Why isn’t America going to the movies this summer?
Continue Reading Below
With Universal’s cancelation of their controversial satirical social thriller "The Hunt," popcorn-loving audiences will have one less reason to flock to the theaters to save the bombing summer 2019 box office.
So what is going on and how can Universal recover its losses with the film, which stars oscar-winner Hilary Swank?
“The box office slump is not just summer 2019, it's inexorable and ongoing,” explains media analyst Porter Bibb of MediaTech Capital Partners, exclusively to Fox Business News.
“The movie theatre business is struggling with how to deal with the changing economics of the movie industry--fewer films, mostly tent-pole franchises, with little or no room for independent or art-film productions; higher ticket prices, greater squeeze on the theatre share of revenue (especially from Disney, which is holding back blockbusters from theatre chains if Disney can't get its terms), the prospect of variable pricing and 'movie clubs,' and an increasingly non-white theatre audience."
The lackluster summer has dragged down 2019's overall domestic box office revenue by roughly 9% from the same point last year, according to media evaluator Comscore.
Universal released a statement, on August 10th, announcing their film was being shelved, “after thoughtful consideration."
So why did Universal succumb to pressure in the form of tweets directly from President Trump and pull the film from its scheduled late-summer release?
“Universal had little choice. The social media outcry against the film was more than enough to bring the NBCU suits to their senses," Bibb explains.
"They stated that the release would be postponed but with the 2020 elections looming, there is virtually no chance ‘The Hunt’ would ever be released before 2021 and by that time, the social/political environment will have changed (for better or worse) making The Hunt seem like yesterday's news."

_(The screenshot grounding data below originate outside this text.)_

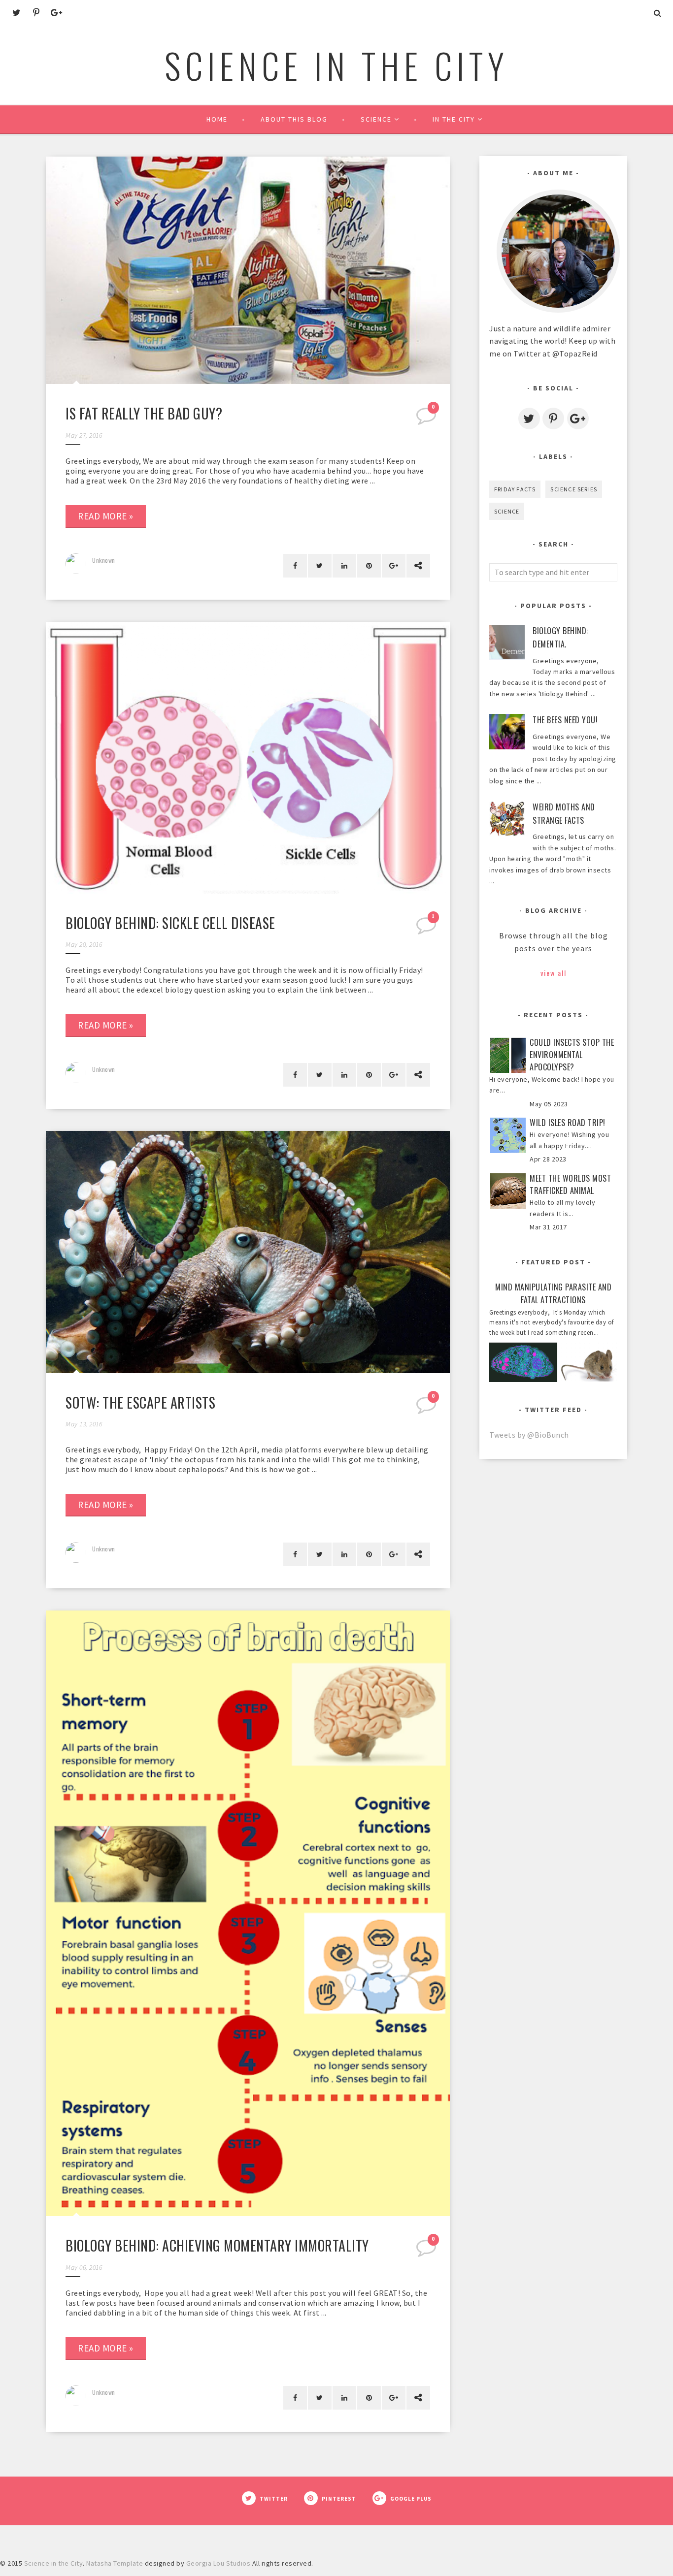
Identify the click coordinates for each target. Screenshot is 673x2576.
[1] (427, 929)
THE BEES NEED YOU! (565, 720)
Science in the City (337, 65)
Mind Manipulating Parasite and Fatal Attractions (553, 1293)
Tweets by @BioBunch (529, 1435)
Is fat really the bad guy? (144, 413)
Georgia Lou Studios (218, 2563)
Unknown (103, 560)
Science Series (573, 489)
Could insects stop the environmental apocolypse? (572, 1054)
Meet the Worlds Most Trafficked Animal (570, 1184)
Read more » (106, 516)
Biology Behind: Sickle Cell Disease (170, 923)
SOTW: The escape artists (140, 1402)
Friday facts (515, 489)
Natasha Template (114, 2563)
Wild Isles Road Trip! (568, 1122)
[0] (427, 419)
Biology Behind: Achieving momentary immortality (217, 2245)
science (506, 511)
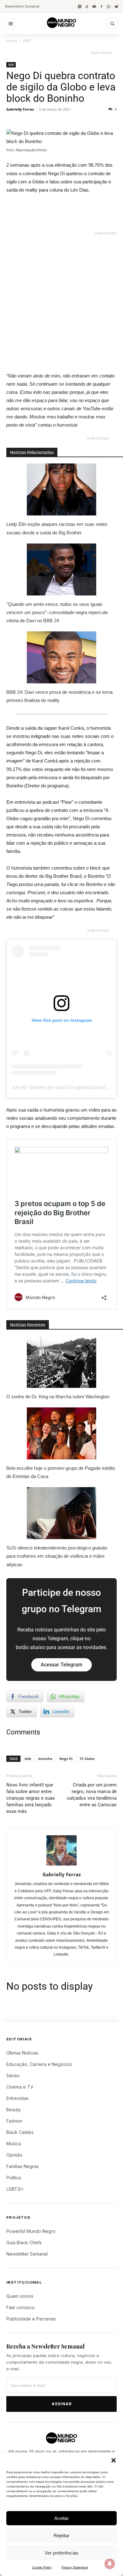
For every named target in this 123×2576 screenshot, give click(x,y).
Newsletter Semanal (22, 6)
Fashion (14, 2121)
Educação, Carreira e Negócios (39, 2064)
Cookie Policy (42, 2567)
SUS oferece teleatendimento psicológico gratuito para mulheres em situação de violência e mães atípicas (56, 1556)
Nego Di (66, 1758)
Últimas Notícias (22, 2053)
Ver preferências (62, 2553)
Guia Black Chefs (24, 2242)
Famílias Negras (22, 2166)
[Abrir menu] (10, 23)
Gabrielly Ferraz (20, 109)
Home (11, 40)
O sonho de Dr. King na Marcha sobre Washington (57, 1396)
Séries (13, 2075)
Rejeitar (61, 2535)
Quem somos (19, 2296)
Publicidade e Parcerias (31, 2318)
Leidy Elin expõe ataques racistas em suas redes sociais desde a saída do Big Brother (57, 528)
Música (13, 2143)
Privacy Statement (75, 2567)
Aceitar (61, 2518)
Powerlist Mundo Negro (31, 2231)
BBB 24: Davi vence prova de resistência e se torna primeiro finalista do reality (59, 696)
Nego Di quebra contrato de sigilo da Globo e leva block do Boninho (60, 87)
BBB (27, 40)
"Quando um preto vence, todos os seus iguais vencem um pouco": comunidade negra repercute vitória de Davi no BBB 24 (57, 612)
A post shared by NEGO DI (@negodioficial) (64, 1087)
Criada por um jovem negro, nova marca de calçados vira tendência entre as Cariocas (92, 1795)
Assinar (62, 2403)
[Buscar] (112, 23)
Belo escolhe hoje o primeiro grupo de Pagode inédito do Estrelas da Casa (60, 1472)
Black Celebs (20, 2132)
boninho (45, 1758)
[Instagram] (80, 6)
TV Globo (87, 1758)
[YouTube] (94, 6)
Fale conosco (20, 2307)
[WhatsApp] (109, 6)
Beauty (13, 2109)
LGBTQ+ (15, 2189)
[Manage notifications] (110, 2564)
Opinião (14, 2155)
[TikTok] (87, 6)
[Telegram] (116, 6)
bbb (28, 1758)
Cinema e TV (19, 2087)
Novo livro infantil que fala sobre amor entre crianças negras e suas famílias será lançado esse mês (30, 1798)
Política (13, 2177)
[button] (113, 2460)
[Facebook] (101, 6)
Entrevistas (17, 2098)
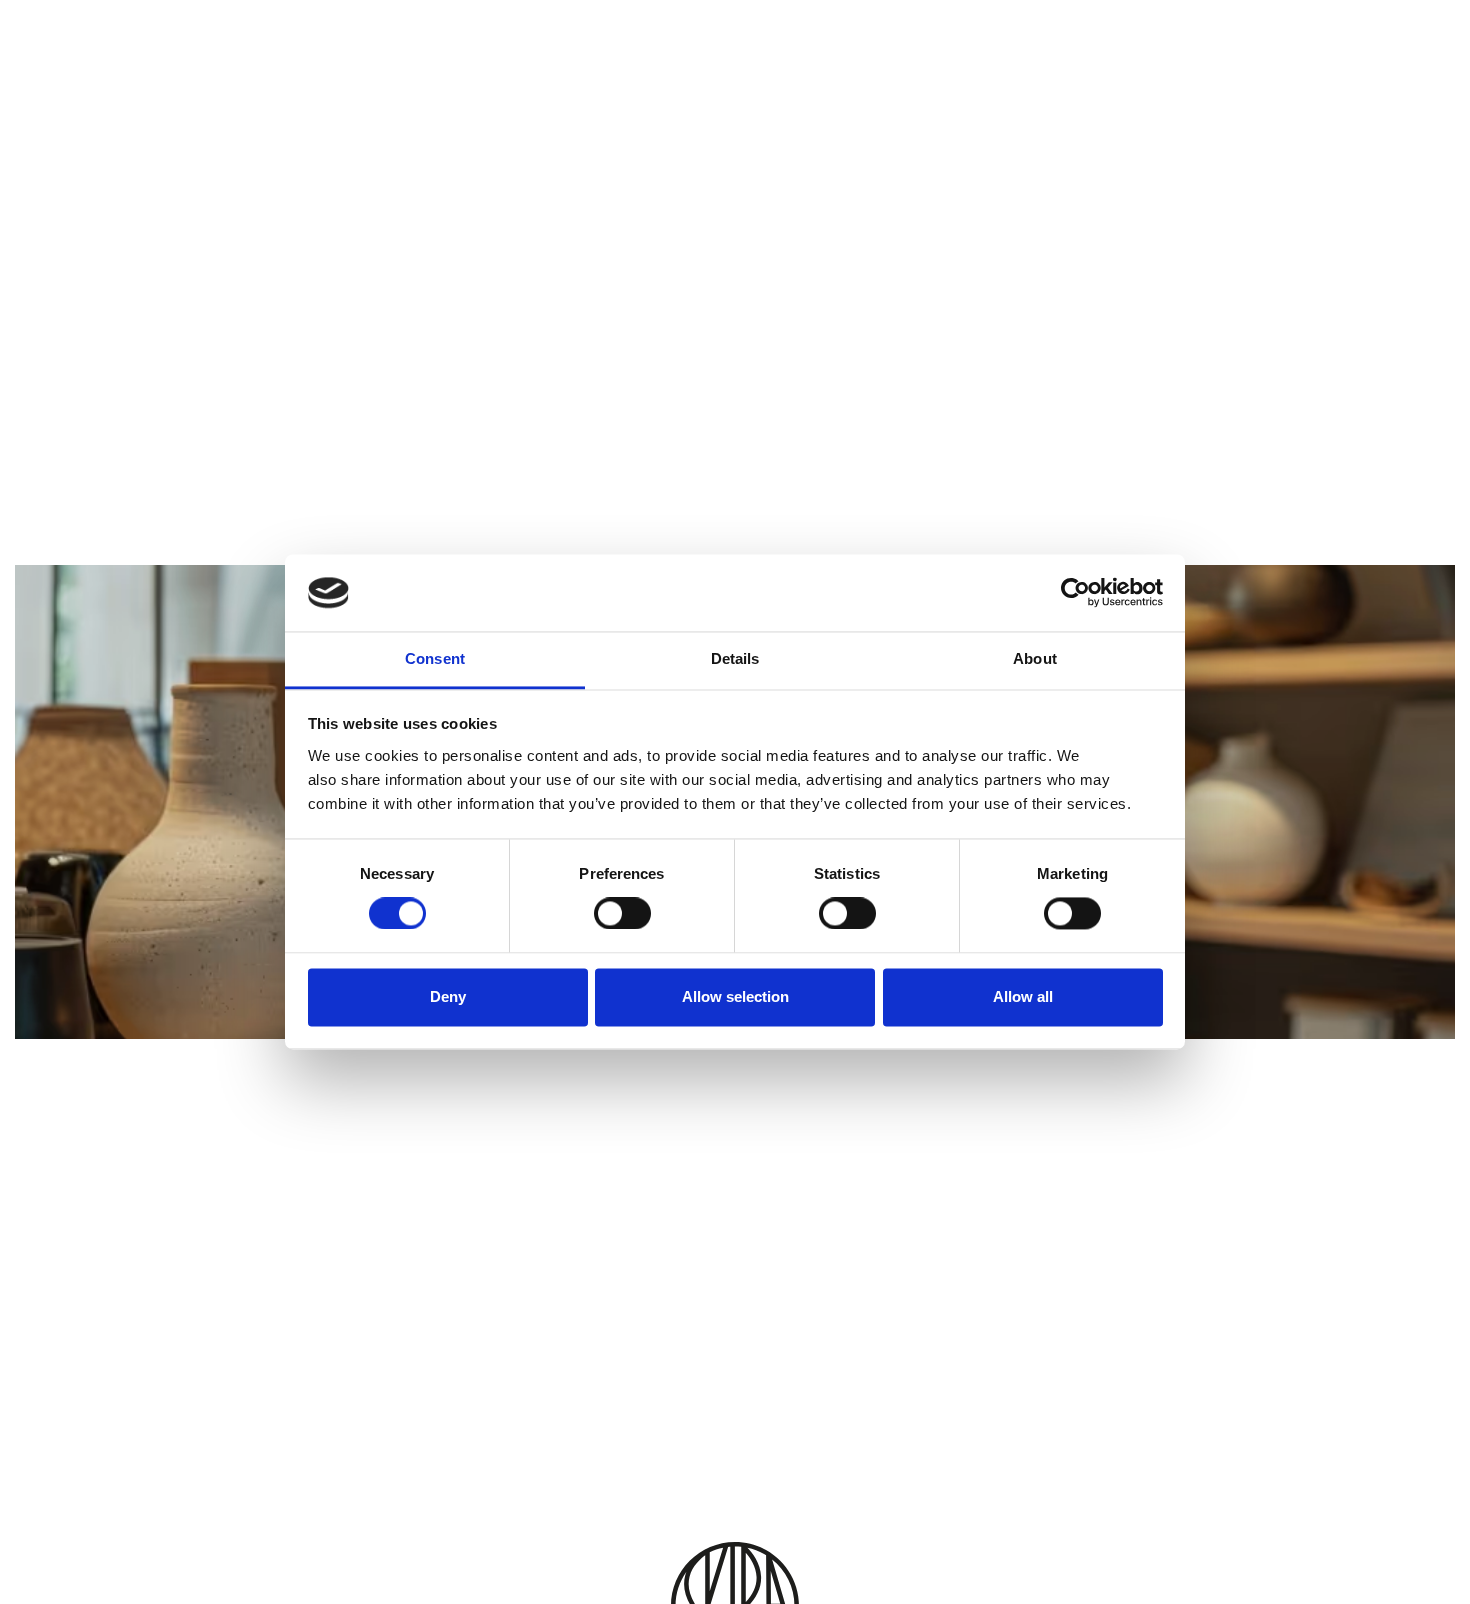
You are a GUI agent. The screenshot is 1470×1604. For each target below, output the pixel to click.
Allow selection (735, 996)
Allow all (1023, 996)
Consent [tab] (435, 658)
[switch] (622, 914)
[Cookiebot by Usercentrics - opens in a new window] (1075, 593)
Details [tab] (735, 658)
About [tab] (1035, 658)
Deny (448, 996)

While "The Hunt" will not be able to save summer 19’s lagging box office, Universal will have to find a new home, outside of theaters, if they hope to recoup the $15 Million budget Box Office Mojo estimates the studio spent on the violent flick.
“Netflix will likely open it’s coffers and try to make something of a quiet release, but it was just popular opinion that kept Universal from the release they had planned for several month,” Bibb explains. “It was the naivete and deaf ears of the entire Comcast NBCU team that approved the release of what clearly was going to be an outrageously controversial event in the first place.”